▶ _WORK TO BE COMPLETED_: Starting at the line containing "Given: Click the ライト価格 / 回 column header" and ending at the last of the lines below, write those lines out again with "sidebar" swapped for "side panel" and everything else unchanged. Leave the pictures out of your answer.

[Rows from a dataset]
::::
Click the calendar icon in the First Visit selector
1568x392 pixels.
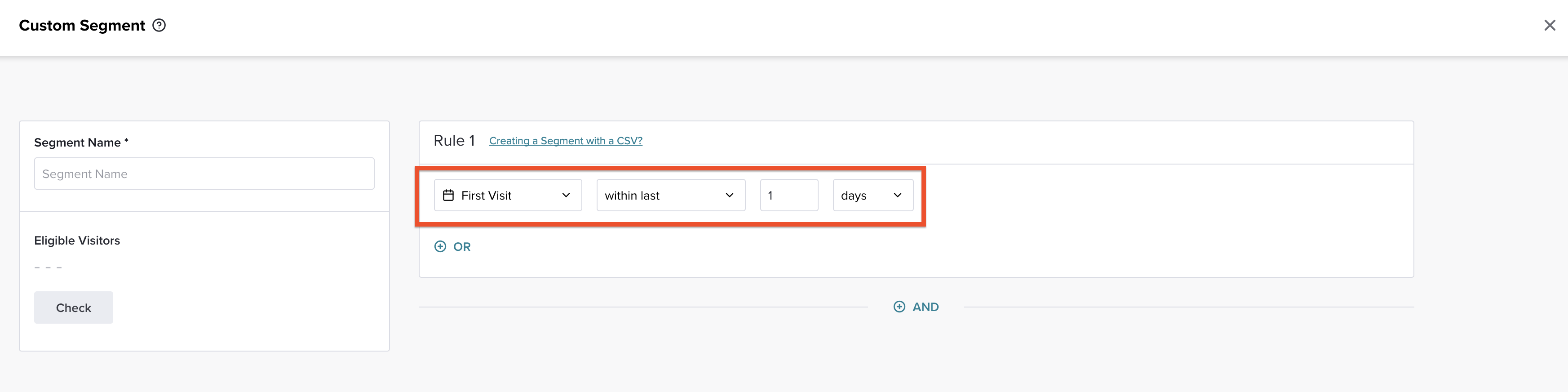pyautogui.click(x=448, y=196)
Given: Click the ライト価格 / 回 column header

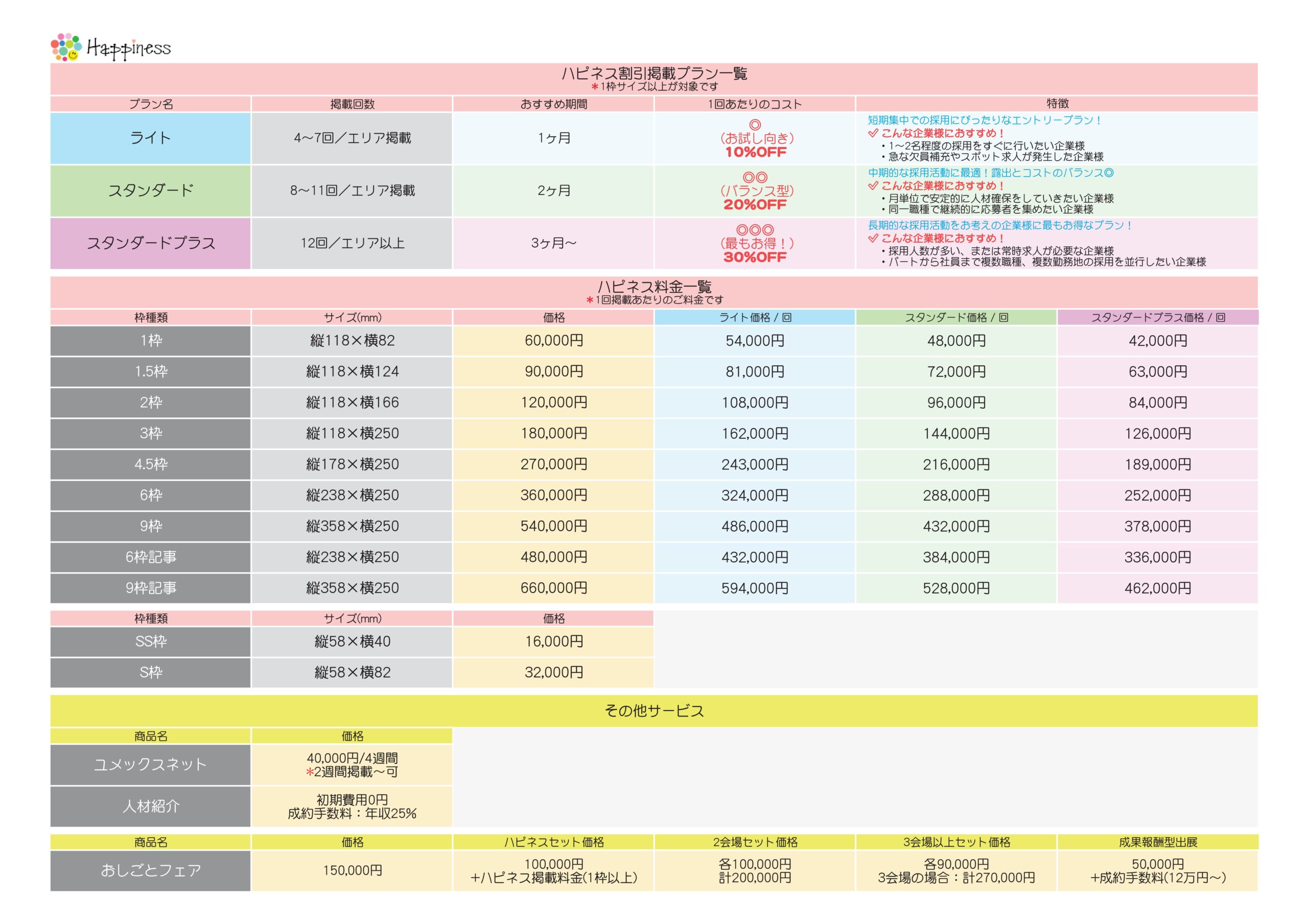Looking at the screenshot, I should coord(755,317).
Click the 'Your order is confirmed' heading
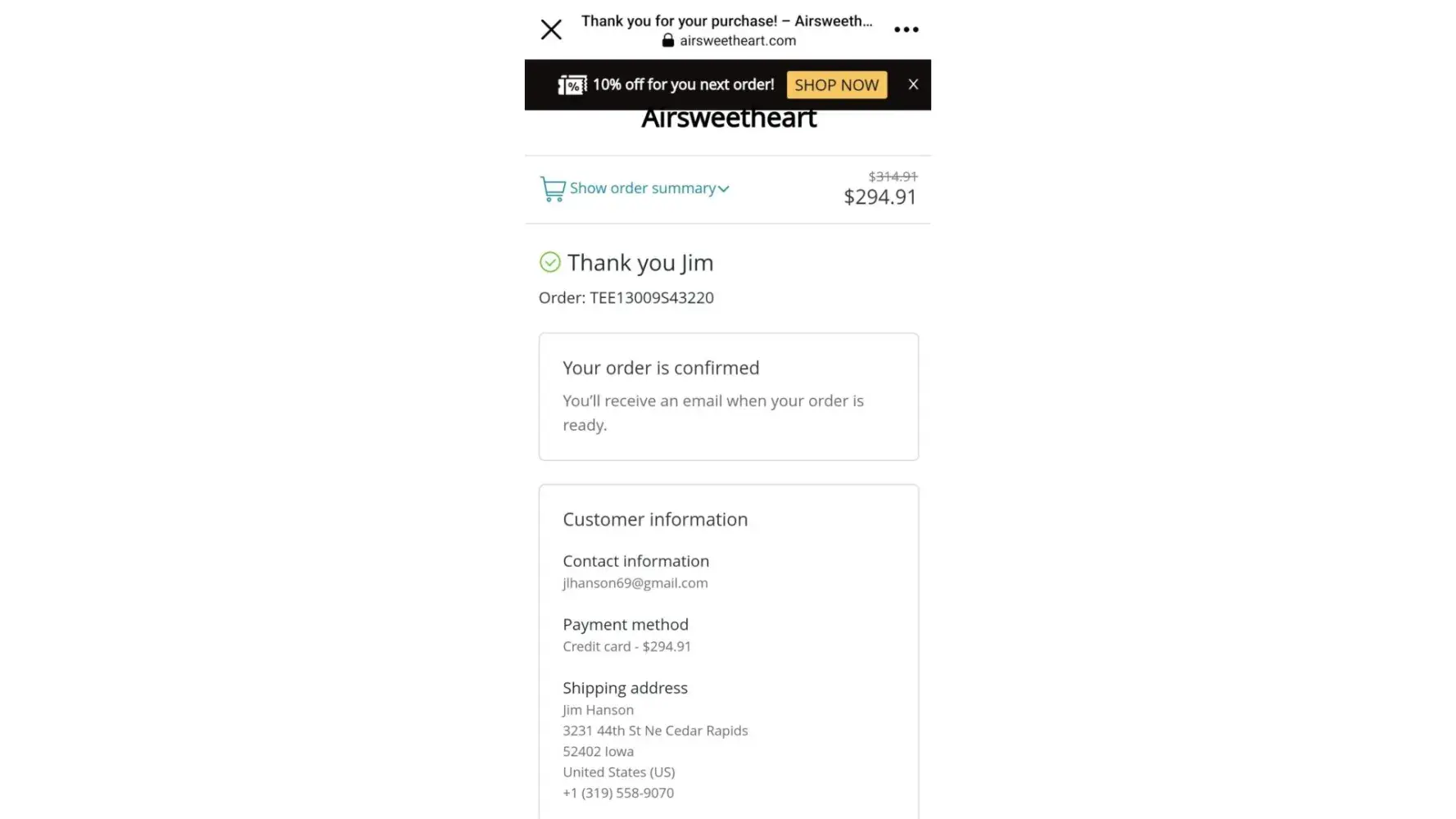 pyautogui.click(x=661, y=369)
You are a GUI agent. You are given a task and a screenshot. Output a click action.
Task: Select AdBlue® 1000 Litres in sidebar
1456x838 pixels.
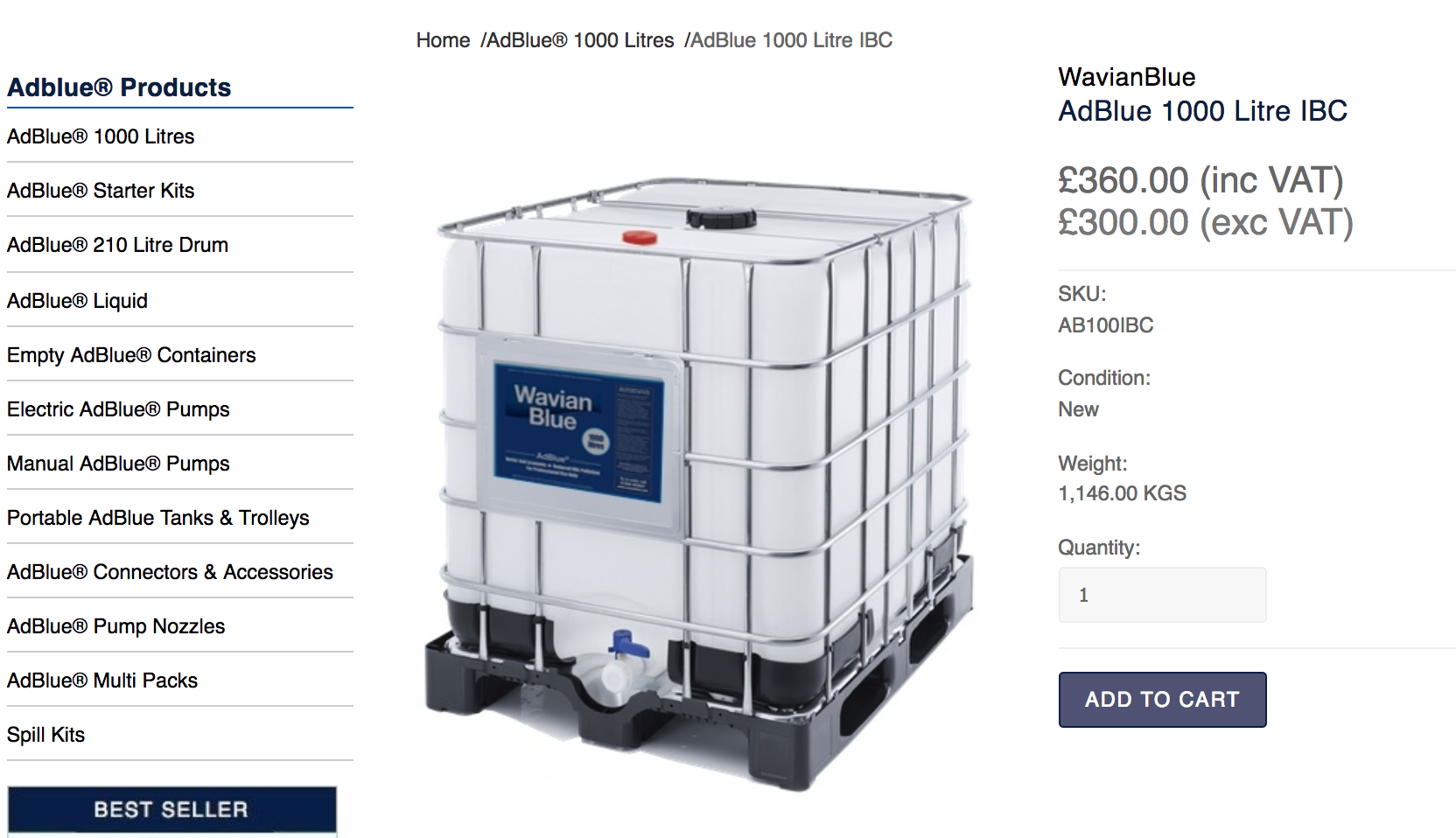(101, 136)
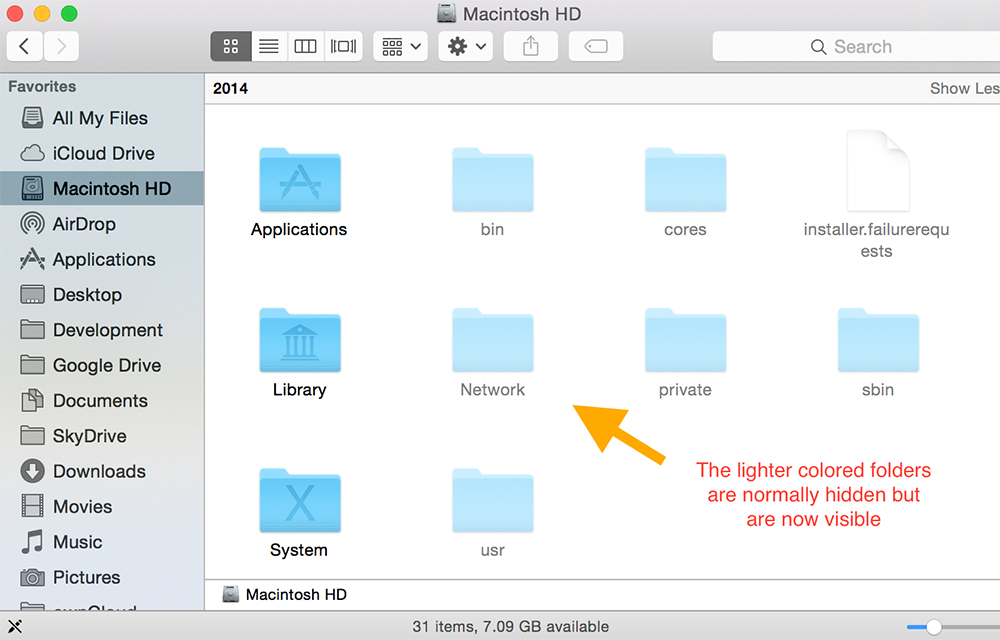The height and width of the screenshot is (640, 1000).
Task: Click the Edit Tags button in the toolbar
Action: click(595, 46)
::::
▶ _COMPLETE RESPONSE_:
Given: Click the ライト価格 / 回 column header

Looking at the screenshot, I should coord(755,317).
Click the 'Your order is confirmed' heading
 pyautogui.click(x=661, y=369)
You are a GUI agent. You are given a task and a screenshot. Output a click action.
Task: Select AdBlue® 1000 Litres in side panel
1456x838 pixels.
(101, 136)
The height and width of the screenshot is (640, 1000).
Task: Click the Edit Tags button in the toolbar
Action: click(595, 46)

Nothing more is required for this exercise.